Magazine article Screen International

In Any Event

Magazine article Screen International

In Any Event

Article excerpt

There's an elephant in the room, or indeed an elephant-sized opportunity in the cinema: 'event cinema' -- those non-film offerings that were also formerly tagged 'alternative content'.

At this week's Screen Film Summit in London, one hot topic was the success of the Doctor Who 50th anniversary special, The Day Of The Doctor, which took $2.3m theatrically on a single Saturday night in the UK despite being freely accessible on TV at the same time.

It made more than $10m globally in cinemas. Both an exhibitor, Philip Knatchbull of Curzon Artificial Eye, and a distributor, Zygi Kamasa of Lionsgate UK, were in awe of such figures. Research points to the sector being worth $1bn by 2015.

> Collected material:
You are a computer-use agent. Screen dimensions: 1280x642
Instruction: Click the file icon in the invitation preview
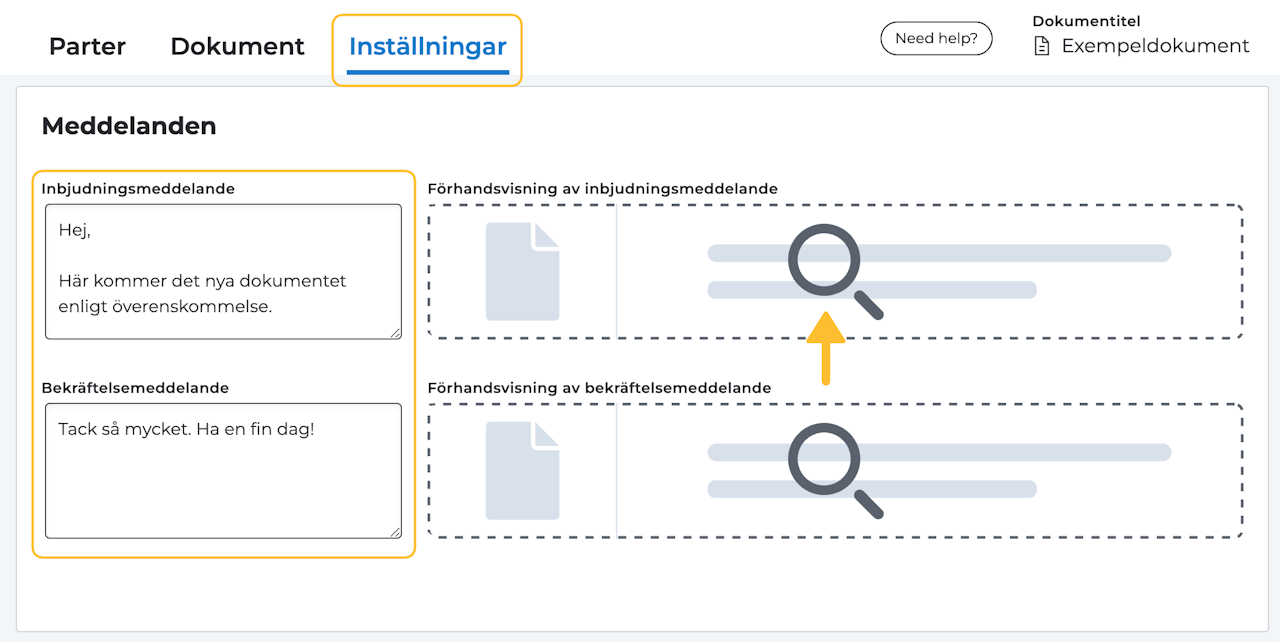[522, 271]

> Task requirements: Write the next part of the Screen International article on event cinema, picking up after its final sentence.

> Written response:
BBC Worldwide's Doctor Who was one of the first fanboy event cinema launches; usually the audiences (to generalise) are older and wealthier, and coming in for opera and theatre events. Kamasa noted the free-to-air The Day Of The Doctor was a big step forward for event cinema, because the content wasn't exclusive and proved that audience demand exists for experience viewing.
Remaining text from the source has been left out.